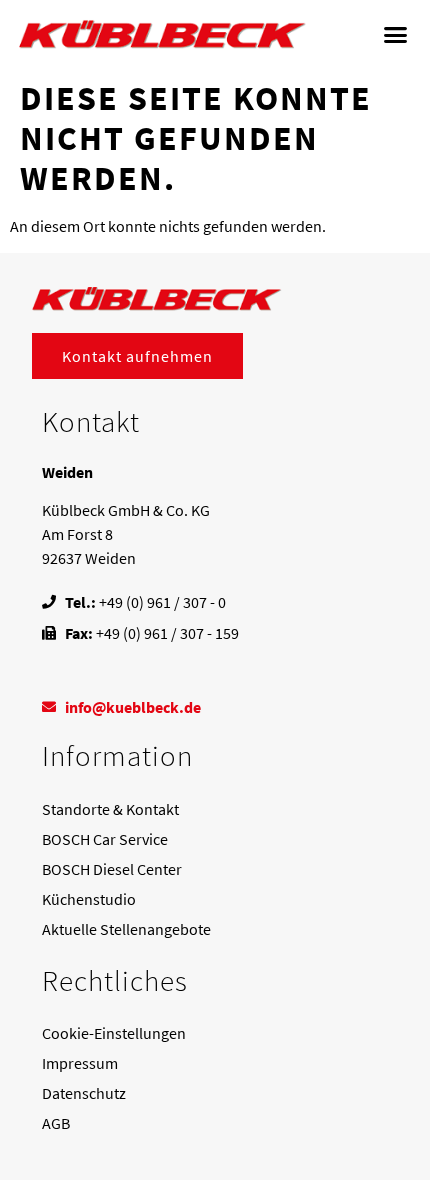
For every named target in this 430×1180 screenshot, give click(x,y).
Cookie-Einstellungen (114, 1033)
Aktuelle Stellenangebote (126, 929)
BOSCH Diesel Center (112, 869)
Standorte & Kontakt (110, 809)
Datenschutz (84, 1093)
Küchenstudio (89, 899)
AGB (56, 1123)
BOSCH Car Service (105, 839)
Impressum (80, 1063)
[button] (396, 35)
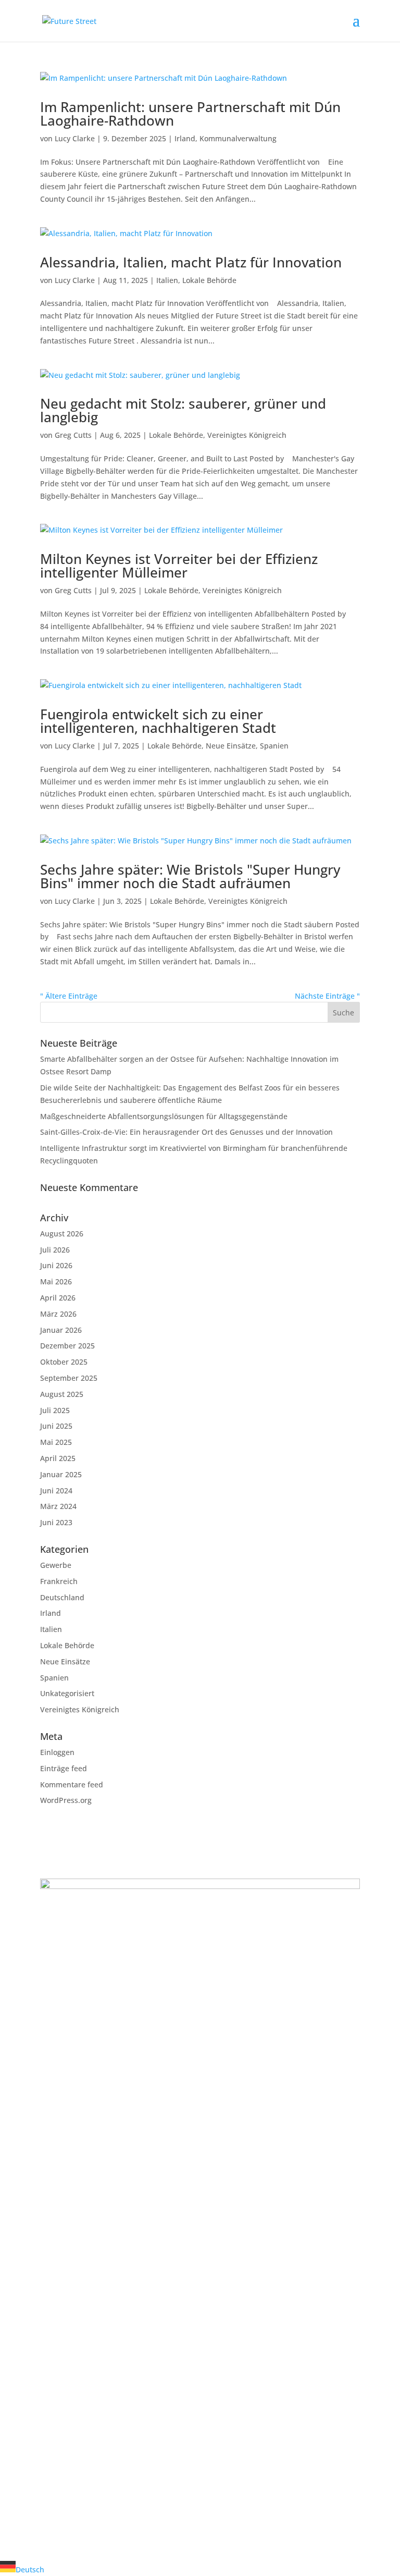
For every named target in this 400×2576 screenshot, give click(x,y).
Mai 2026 (56, 1281)
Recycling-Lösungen (74, 2216)
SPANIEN (73, 2028)
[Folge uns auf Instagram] (69, 2465)
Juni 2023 (56, 1522)
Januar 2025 (61, 1474)
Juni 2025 (56, 1426)
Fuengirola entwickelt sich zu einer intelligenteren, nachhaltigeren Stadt (158, 721)
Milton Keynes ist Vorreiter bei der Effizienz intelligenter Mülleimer (179, 565)
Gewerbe (55, 1565)
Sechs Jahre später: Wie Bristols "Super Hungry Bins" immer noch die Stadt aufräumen (190, 876)
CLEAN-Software (68, 2241)
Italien (167, 280)
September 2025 (68, 1378)
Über (48, 2409)
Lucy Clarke (75, 138)
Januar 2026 (61, 1330)
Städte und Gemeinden (80, 2342)
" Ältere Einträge (68, 996)
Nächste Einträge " (327, 996)
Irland (184, 138)
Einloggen (57, 1752)
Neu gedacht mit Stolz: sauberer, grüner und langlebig (183, 410)
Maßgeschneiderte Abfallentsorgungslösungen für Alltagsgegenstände (164, 1116)
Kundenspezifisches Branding (92, 2228)
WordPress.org (66, 1800)
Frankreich (59, 1581)
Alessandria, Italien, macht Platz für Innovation (191, 262)
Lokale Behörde (209, 280)
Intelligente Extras (72, 2253)
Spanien (274, 746)
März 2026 (58, 1314)
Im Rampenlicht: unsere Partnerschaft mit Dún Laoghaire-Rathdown (190, 113)
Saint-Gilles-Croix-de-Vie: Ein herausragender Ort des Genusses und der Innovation (186, 1132)
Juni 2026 (56, 1265)
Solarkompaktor (68, 2203)
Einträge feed (63, 1768)
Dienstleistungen (69, 2422)
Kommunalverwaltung (238, 138)
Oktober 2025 (64, 1362)
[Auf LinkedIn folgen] (48, 2465)
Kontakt (53, 2434)
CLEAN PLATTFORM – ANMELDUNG (138, 2506)
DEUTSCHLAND (89, 2070)
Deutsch (30, 2569)
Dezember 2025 (67, 1346)
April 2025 (58, 1458)
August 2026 (61, 1233)
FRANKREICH (83, 1987)
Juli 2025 (55, 1410)
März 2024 (58, 1506)
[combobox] (200, 2568)
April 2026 (58, 1298)
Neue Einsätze (231, 746)
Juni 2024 (56, 1490)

CHALLENGE:
Reproduce all of the lines above verbatim, omitting the pictures.

RESPONSE TO THE EXERCISE:
For every named target in this 430×1180 screenshot, give click(x,y).
Cookie-Einstellungen (114, 1033)
Aktuelle Stellenangebote (126, 929)
BOSCH Diesel Center (112, 869)
Standorte & Kontakt (110, 809)
Datenschutz (84, 1093)
Küchenstudio (89, 899)
AGB (56, 1123)
BOSCH Car Service (105, 839)
Impressum (80, 1063)
[button] (396, 35)
For every named target in this 400×2576 screenshot, give click(x,y).
Mai 2026 (56, 1281)
Recycling-Lösungen (74, 2216)
SPANIEN (73, 2028)
[Folge uns auf Instagram] (69, 2465)
Juni 2023 (56, 1522)
Januar 2025 (61, 1474)
Juni 2025 (56, 1426)
Fuengirola entwickelt sich zu einer intelligenteren, nachhaltigeren Stadt (158, 721)
Milton Keynes ist Vorreiter bei der Effizienz intelligenter Mülleimer (179, 565)
Gewerbe (55, 1565)
Sechs Jahre später: Wie Bristols "Super Hungry Bins" immer noch die Stadt aufräumen (190, 876)
CLEAN-Software (68, 2241)
Italien (167, 280)
September 2025 (68, 1378)
Über (48, 2409)
Lucy Clarke (75, 138)
Januar 2026 (61, 1330)
Städte und Gemeinden (80, 2342)
" Ältere Einträge (68, 996)
Nächste Einträge " (327, 996)
Irland (184, 138)
Einloggen (57, 1752)
Neu gedacht mit Stolz: sauberer, grüner und langlebig (183, 410)
Maßgeschneiderte Abfallentsorgungslösungen für Alltagsgegenstände (164, 1116)
Kundenspezifisches Branding (92, 2228)
WordPress.org (66, 1800)
Frankreich (59, 1581)
Alessandria, Italien, macht Platz für Innovation (191, 262)
Lokale Behörde (209, 280)
Intelligente Extras (72, 2253)
Spanien (274, 746)
März 2026 (58, 1314)
Im Rampenlicht: unsere Partnerschaft mit Dún Laoghaire-Rathdown (190, 113)
Saint-Gilles-Croix-de-Vie: Ein herausragender Ort des Genusses und der Innovation (186, 1132)
Juni 2026 (56, 1265)
Solarkompaktor (68, 2203)
Einträge feed (63, 1768)
Dienstleistungen (69, 2422)
Kommunalverwaltung (238, 138)
Oktober 2025 (64, 1362)
[Auf LinkedIn folgen] (48, 2465)
Kontakt (53, 2434)
CLEAN PLATTFORM – ANMELDUNG (138, 2506)
DEUTSCHLAND (89, 2070)
Deutsch (30, 2569)
Dezember 2025 (67, 1346)
April 2025 (58, 1458)
August 2026 (61, 1233)
FRANKREICH (83, 1987)
Juli 2025 (55, 1410)
März 2024 (58, 1506)
[combobox] (200, 2568)
April 2026 (58, 1298)
Neue Einsätze (231, 746)
Juni 2024 (56, 1490)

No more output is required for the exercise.